Could you turn all of the records below into a numbered list, leaving out any blank lines?

> _Data_:

===============

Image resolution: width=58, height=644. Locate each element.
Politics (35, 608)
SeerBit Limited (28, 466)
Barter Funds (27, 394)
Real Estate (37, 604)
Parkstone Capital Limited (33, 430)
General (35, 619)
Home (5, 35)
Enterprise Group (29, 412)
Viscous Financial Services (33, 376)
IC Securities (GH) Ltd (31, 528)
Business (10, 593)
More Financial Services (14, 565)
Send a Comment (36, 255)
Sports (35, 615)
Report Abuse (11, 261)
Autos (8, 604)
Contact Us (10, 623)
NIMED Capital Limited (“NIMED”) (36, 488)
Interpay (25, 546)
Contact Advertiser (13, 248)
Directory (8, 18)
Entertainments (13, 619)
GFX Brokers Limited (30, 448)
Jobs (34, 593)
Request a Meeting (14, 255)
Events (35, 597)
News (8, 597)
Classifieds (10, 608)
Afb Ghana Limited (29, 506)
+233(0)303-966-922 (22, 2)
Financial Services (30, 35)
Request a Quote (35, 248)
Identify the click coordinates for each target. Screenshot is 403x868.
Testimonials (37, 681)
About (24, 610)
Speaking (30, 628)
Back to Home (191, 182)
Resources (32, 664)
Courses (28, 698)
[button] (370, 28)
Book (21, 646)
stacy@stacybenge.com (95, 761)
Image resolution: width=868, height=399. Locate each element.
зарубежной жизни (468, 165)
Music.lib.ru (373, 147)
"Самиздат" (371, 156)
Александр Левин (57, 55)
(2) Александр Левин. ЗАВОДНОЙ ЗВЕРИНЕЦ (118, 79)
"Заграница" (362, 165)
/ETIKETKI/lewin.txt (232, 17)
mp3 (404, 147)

===============

> _Result of the task_:
1. Image resolution: width=58, height=644. Locate each element.
2. Politics (35, 608)
3. SeerBit Limited (28, 466)
4. Barter Funds (27, 394)
5. Real Estate (37, 604)
6. Parkstone Capital Limited (33, 430)
7. General (35, 619)
8. Home (5, 35)
9. Enterprise Group (29, 412)
10. Viscous Financial Services (33, 376)
11. IC Securities (GH) Ltd (31, 528)
12. Business (10, 593)
13. More Financial Services (14, 565)
14. Send a Comment (36, 255)
15. Sports (35, 615)
16. Report Abuse (11, 261)
17. Autos (8, 604)
18. Contact Us (10, 623)
19. NIMED Capital Limited (“NIMED”) (36, 488)
20. Interpay (25, 546)
21. Contact Advertiser (13, 248)
22. Directory (8, 18)
23. Entertainments (13, 619)
24. GFX Brokers Limited (30, 448)
25. Jobs (34, 593)
26. Request a Meeting (14, 255)
27. Events (35, 597)
28. News (8, 597)
29. Classifieds (10, 608)
30. Afb Ghana Limited (29, 506)
31. +233(0)303-966-922 (22, 2)
32. Financial Services (30, 35)
33. Request a Quote (35, 248)
34. Identify the click coordinates for each target. Screenshot is 403x868.
35. Testimonials (37, 681)
36. About (24, 610)
37. Speaking (30, 628)
38. Back to Home (191, 182)
39. Resources (32, 664)
40. Courses (28, 698)
41. [button] (370, 28)
42. Book (21, 646)
43. stacy@stacybenge.com (95, 761)
44. Image resolution: width=868, height=399. Locate each element.
45. зарубежной жизни (468, 165)
46. Music.lib.ru (373, 147)
47. "Самиздат" (371, 156)
48. Александр Левин (57, 55)
49. (2) Александр Левин. ЗАВОДНОЙ ЗВЕРИНЕЦ (118, 79)
50. "Заграница" (362, 165)
51. /ETIKETKI/lewin.txt (232, 17)
52. mp3 (404, 147)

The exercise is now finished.